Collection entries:
###

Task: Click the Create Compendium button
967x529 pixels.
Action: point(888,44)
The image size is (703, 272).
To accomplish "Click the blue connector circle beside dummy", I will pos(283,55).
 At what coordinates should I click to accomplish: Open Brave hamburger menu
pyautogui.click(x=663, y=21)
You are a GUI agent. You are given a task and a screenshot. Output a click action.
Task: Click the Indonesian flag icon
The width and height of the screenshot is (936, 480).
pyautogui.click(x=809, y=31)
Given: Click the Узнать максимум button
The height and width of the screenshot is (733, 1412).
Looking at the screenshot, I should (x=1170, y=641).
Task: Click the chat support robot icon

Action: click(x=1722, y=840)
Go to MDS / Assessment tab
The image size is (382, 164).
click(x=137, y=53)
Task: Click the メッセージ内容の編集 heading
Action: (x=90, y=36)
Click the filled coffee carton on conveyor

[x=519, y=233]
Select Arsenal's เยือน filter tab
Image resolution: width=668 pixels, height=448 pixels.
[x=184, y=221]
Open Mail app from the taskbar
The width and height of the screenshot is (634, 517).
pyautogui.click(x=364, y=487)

###

▶ _WHAT TO WORK ON_
Only the lines that hold the word "button" are wanted; each should be pulled from the records.

▶ _REPLY_
Task: Click the Create Compendium button
Given: Click the Узнать максимум button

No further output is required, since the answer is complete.